## EXCERPT TO READ
“You my friend and all your kind are lazy,” he said. “When you rest your head on the pillow you don’t dream big. You and other so-called African intellectuals are damn lazy, each one of you. It is you, and not those poor starving people, who is the reason Africa is in such a deplorable state.”
“That’s not a nice thing to say,” I protested.
He was implacable. “Oh yes it is and I will say it again, you are lazy. Poor and uneducated Africans are the most hardworking people on earth. I saw them in the Lusaka markets and on the street selling merchandise. I saw them in villages toiling away. I saw women crushing stones for sell and I wept. I said to myself where are the African intellectuals? Are the African engineers so imperceptive they cannot invent a simple stone crusher, or a simple water filter to purify well water for those poor villagers? Are you telling me that after thirty-seven years of independence your university school of engineering has not produced a scientist or an engineer who can make simple small machines for mass use? What is the school there for?”
I held my breath..
This is quoted from an article by Field Ruwe, a US-based Zambian author narrating a conversation he had with a white American on a flight to Boston. The article is titled
Thought provoking yes, but unfair for various reasons.
If you live in Africa you might agree to a certain extent. Potholed streets, power cuts, corruption, no health care and too many newborns dying is still the daily grind in most countries. So is the author right, has the African intelligentsia failed to innovate and come up with some sustainable solutions for their dilemmas. But can we blame the young and educated Afropolitans for Africa’s misery?
Africa innovates in Europe
First, Africa, in my humble opinion, is overall getting better, not worse. This is not only proven by all the “Africa rise” stories that lately swirl around. Not just by the world’s enchantment with Lupita Nyong’o or this years Vanity Fair Hollywood Issue cover, where six out of twelve actors are black.
Not just with talented black actresses finally taking the center stage (Michaela Coel, National Theater) or rocking it behind the stage (Bola Agbaje’s Movie: Gone too far in London cinemas now)
Africa innovates in Africa
Whether this is Aliko Dangote, the richest African, constantly reinventing his business empire or Africans returning from the diaspora like my friend Nuru to start businesses and create employment.
Innovation also comes in its most hilarious from such as TV channel: Zambezi News TV (Twitter: @ZambeziNewsTV) A bunch of Young Zimbabweans taking the piss out of the Malaysian flight, their declining economy and politics.
Lufefe Nomjana whose business Espinaca Innovations brings healthy and affordable Spinach bred, to the slums of Johannesburg or don’t we remember Kelvin Doe, the 13 year old young boy from Sierra Leone who become a You Tube hit inventing his own batteries.
So the question is not, why does Africa not innovate it is rather:
Why do African innovations not take off?
The balding bwana of Ruwe’s story states: “After 37 years of independence you still don’t innovate.” Right, mate, ONLY 37 years of independence. This youth is the 2nd or 3rd generation of Africans born in free, free to obtain a university degree, to study abroad, to take a qualified job, to have choices. This is compared with 300 years of (White) Americans doing the same. So of course there is a difference and an advantage on the side of the Americans.

## INFORMATION PROVIDED
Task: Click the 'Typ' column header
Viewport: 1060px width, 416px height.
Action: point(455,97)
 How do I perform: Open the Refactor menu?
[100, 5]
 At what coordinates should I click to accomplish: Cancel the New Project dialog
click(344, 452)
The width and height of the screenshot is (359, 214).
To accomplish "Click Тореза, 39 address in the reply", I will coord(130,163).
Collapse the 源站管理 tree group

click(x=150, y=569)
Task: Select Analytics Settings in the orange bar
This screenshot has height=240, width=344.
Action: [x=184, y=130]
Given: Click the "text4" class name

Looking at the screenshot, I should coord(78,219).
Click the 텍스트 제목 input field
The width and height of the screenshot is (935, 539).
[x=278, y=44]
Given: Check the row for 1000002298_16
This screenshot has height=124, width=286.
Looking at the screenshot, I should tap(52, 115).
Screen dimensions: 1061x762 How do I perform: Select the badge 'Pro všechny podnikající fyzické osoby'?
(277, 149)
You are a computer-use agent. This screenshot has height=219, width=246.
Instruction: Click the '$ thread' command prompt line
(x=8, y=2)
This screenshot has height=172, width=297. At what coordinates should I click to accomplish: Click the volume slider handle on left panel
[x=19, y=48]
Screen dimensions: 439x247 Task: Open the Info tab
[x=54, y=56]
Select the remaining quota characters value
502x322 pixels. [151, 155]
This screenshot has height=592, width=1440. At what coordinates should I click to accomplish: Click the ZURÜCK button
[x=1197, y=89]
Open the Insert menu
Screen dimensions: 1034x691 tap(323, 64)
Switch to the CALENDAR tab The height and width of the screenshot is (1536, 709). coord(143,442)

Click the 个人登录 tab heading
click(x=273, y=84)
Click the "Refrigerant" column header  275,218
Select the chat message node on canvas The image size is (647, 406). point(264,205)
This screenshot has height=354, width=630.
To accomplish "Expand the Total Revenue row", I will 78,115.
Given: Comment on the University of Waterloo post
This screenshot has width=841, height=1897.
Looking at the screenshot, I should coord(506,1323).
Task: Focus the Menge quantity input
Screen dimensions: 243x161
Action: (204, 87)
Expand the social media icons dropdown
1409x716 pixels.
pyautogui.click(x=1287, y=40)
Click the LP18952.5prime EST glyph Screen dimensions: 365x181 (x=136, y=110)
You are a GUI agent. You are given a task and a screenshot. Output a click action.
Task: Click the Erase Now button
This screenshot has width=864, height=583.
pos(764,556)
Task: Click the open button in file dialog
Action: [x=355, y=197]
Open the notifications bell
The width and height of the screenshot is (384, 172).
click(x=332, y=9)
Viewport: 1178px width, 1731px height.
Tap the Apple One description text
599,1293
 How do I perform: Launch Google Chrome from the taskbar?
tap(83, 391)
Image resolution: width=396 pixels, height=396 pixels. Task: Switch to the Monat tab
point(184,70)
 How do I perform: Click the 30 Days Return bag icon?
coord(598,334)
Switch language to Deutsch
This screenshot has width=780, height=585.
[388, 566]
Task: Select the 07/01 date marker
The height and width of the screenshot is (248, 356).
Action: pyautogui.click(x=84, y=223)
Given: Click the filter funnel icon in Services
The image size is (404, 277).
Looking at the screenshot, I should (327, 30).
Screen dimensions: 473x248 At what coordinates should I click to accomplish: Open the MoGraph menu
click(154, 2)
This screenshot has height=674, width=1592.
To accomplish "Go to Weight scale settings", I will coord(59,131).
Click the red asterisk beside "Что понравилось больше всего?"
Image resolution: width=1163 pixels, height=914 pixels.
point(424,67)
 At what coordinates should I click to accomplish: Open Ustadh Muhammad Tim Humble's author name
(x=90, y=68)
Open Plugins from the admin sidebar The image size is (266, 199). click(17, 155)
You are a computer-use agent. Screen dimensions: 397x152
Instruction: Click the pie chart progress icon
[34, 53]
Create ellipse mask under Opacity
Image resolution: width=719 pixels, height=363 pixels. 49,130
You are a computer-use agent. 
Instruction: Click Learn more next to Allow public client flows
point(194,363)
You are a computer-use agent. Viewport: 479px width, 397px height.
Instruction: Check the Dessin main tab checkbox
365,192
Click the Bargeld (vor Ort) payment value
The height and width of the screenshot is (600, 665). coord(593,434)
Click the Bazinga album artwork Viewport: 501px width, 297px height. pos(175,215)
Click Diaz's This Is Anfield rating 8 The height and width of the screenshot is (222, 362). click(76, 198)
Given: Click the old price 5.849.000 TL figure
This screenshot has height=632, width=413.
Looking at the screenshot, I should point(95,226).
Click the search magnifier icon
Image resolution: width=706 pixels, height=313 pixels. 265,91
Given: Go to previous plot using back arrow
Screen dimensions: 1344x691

## REQUIRED TASKS
a. Answer these questions on the piece on African innovation, one line each:
(i) Where did the conversation with the white American take place?
(ii) How old was Kelvin Doe, and what did he invent?
(iii) How many of the twelve actors on the Vanity Fair Hollywood Issue cover were black?
b. Please write a continuation of the piece on African innovation, starting right after its final paragraph.
The data here comes from a separate source and has no connection to the text.

## REPLIES
a.
(i) On a flight to Boston.
(ii) He was 13, and he invented his own batteries.
(iii) Six.

b.
So explain, dear old world: Despite all these freedoms you have, despite all this money, why have you not found a cure to AIDS? Why have you not stopped climate change yet and invented true alternatives to fossil fuel. Maybe innovations and change is not as easy as it seems.
This brings me to the challenges of the present: Most of the innovations in Africa happen despite the government not because of them. Young innovators allover the continent are faced with extremely challenging circumstances. Many do not grow up in a culture that nurtures talent and innovation, but in circumstances that stifle it. The political establishment in many countries from Algeria to Eritrea to Zimbabwe have tough laws to protect the ruling elite. An elite paranoid and afraid of the change a tech-savvy educated and lively youth culture could bring.
The ruling class is too often still dominated by the former ‘freedom fighters’ or their sons (Kenyatta, Mugabe, Zuma, Afwerki, Kabila etc) The would-be innovators live too often amidst civil war (Somalia, Mali, DRC, South Sudan, Central African Republic) or in a country where the next tribal slaughter or terror attack could just be round the corner (Nigeria, Kenya, Burundi). So innovation in this sense is mere survival.
Ruwe finishes with a wake up call to the young African intellectual:
A fundamental transformation of our country from what is essentially non-innovative to a strategic superior African country requires a bold risk-taking educated leader with a triumphalist attitude and we have one in YOU. Our journey from 1964 has been marked by tears. It has been an emotionally overwhelming experience. Each one of us has lost a loved one to poverty, hunger, and disease. The number of graves is catching up with the population. It’s time to change our political culture. It’s time for intellectuals to cultivate an active-positive progressive movement that will change our lives forever. Don’t be afraid or dispirited, rise to the challenge.
What do you think? Why are African innovations hampered? And who is to blame?